KEYSTONE/AP dpa/MICHAEL REICHEL

(sda-ats)

L'Allemagne a ouvert la voie mercredi à la réhabilitation et l'indemnisation de quelque 50'000 hommes condamnés pour homosexualité. Ces condamnations se basaient sur un texte nazi resté en vigueur longtemps après la Deuxième guerre mondiale.

"La réhabilitation des hommes, qui ont été traînés devant les tribunaux en raison de leur homosexualité, aurait dû intervenir il y a longtemps", a déclaré dans un communiqué le ministre de la Justice Heiko Maas, après l'adoption d'un projet de loi en ce sens en conseil des ministres.

"Ils ont été poursuivis, punis et honnis par l'Etat allemand en raison de leur seul amour pour d'autres hommes", a ajouté le ministre social-démocrate. Il a dû batailler ferme au sein du gouvernement de coalition avec l'aile la plus conservatrice du parti de la chancelière Angela Merkel pour imposer son texte, à l'issue de plusieurs mois de tractations.

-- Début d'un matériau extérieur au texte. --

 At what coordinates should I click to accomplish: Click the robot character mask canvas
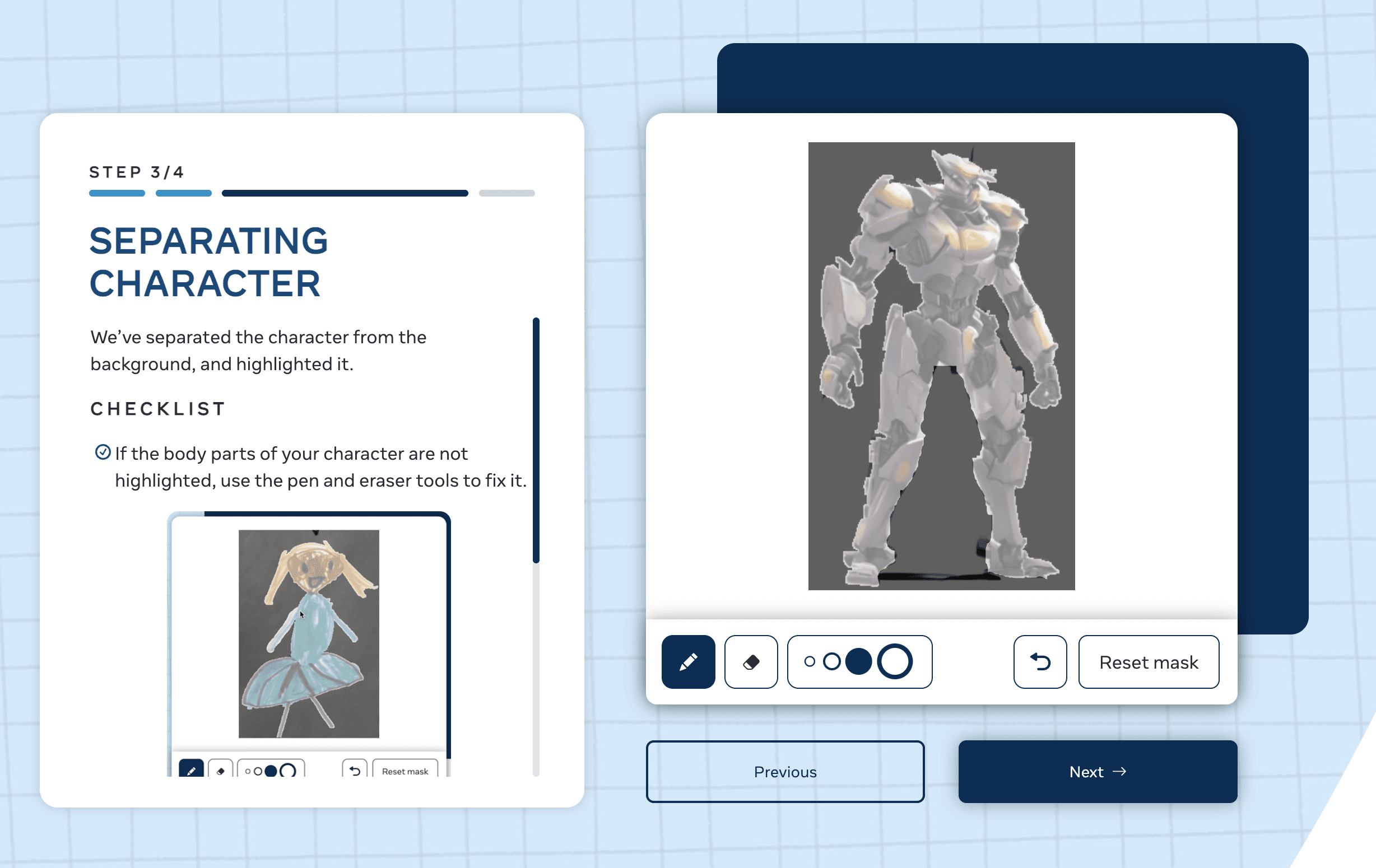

Le projet de loi va encore devoir être approuvé par le Parlement. Il prévoit 3000 euros (3200 francs) d'indemnisation forfaitaire par condamnation ainsi que 1500 euros par année de détention. En outre, le gouvernement va financer à hauteur de 500'000 euros par an une fondation spécialisée dans le travail de mémoire sur le sujet.

Ne plus vivre avec ce stigmate

"Les homosexuels condamnés ne doivent plus vivre avec ce stigmate", qui a souvent "détruit leur parcours professionnel et leur vie tout court", a souligné le ministère de la Justice.

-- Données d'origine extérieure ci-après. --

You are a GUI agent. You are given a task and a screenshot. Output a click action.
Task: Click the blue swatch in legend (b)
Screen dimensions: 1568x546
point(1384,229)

L'initiative intervient quelques mois après l'annonce d'une loi comparable pour les homosexuels condamnés en Angleterre et au Pays de Galles, à la différence que le texte ne s'applique qu'aux défunts. Seule l'Ecosse a annoncé vouloir aussi réhabiliter les vivants.

Pendant 122 ans, de 1872 à son abrogation en 1994, l'article 175 du Code pénal allemand a puni de prison "les actes sexuels contre nature (...), que ce soit entre personnes de sexe masculin ou entre hommes et animaux". Sa sévérité avait été accrue en 1935.

Travaux forcés

Un amendement nazi prévoyait alors jusqu'à dix ans de travaux forcés. Plus de 42'000 hommes ont été condamnés à ce titre sous le IIIe Reich, envoyés en prison et pour certains en camp de concentration.

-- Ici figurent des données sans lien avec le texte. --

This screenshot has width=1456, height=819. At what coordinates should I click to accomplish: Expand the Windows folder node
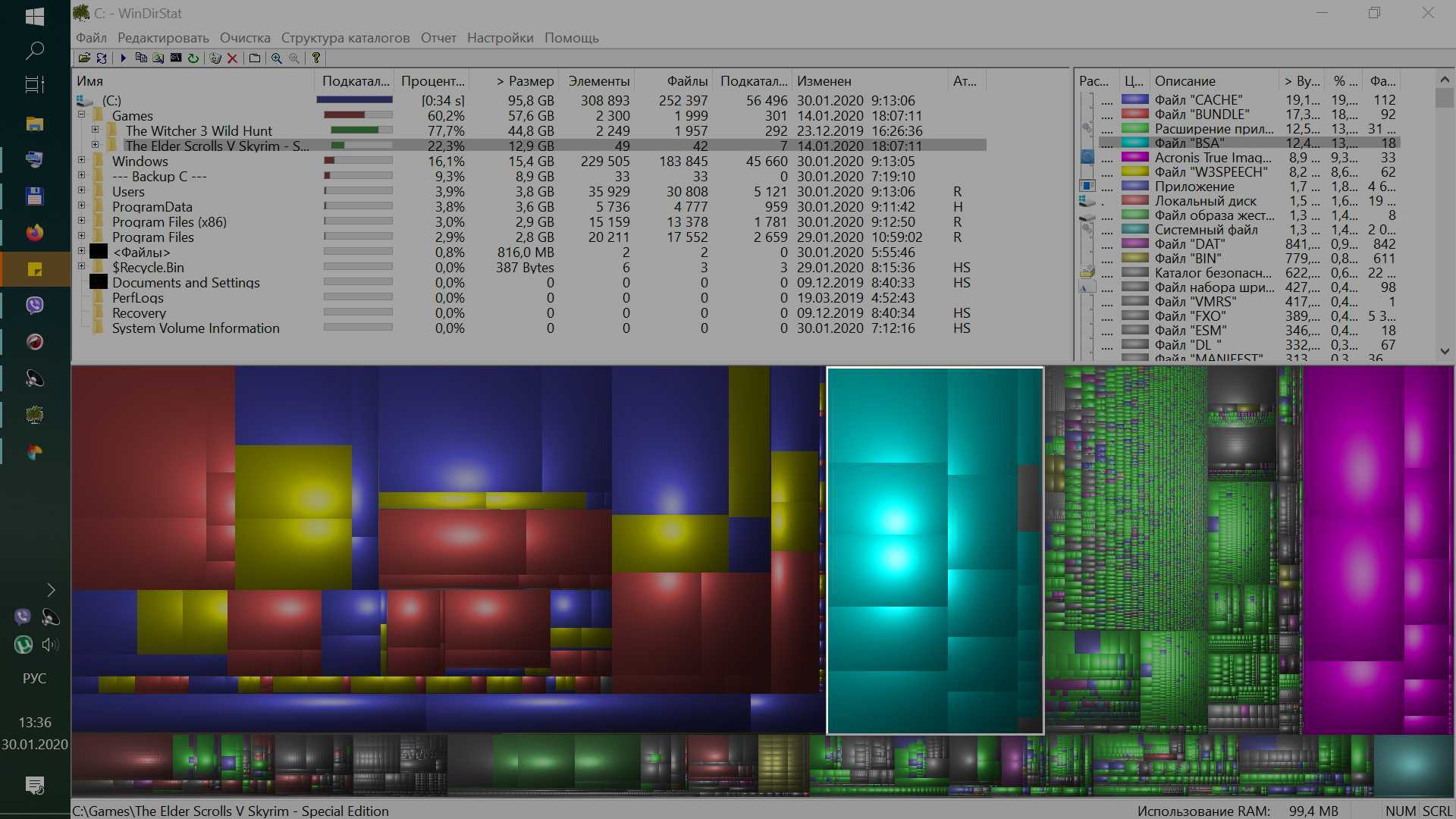point(82,161)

Mais l'article 175 a été maintenu après guerre. Il est resté pendant des décennies la seule survivance légale des persécutions nazies, et a conduit à 50'000 nouvelles condamnations dans la jeune démocratie ouest-allemande.

"On les traquait, on les chassait de leur travail, on interrogeait leurs collègues, leurs amis et les membres de leur famille", rappelait récemment le quotidien Süddeutsche Zeitung, évoquant une "mort sociale".

Peur constante

Plusieurs condamnés ont raconté dans la presse leur vie brisée et, plus largement, leurs amours clandestines, marquées par une peur constante. Au point que la Süddeutsche Zeitung rapporte une vague de castrations volontaires après guerre.

Les procès pour homosexualité ont eu lieu pour l'essentiel jusqu'en 1969, date à laquelle l'article 175 est revenu à sa version d'avant 1935. En Allemagne de l'Est, l'article 175 avait d'emblée été rétabli dans sa première version et a été supprimé en 1968.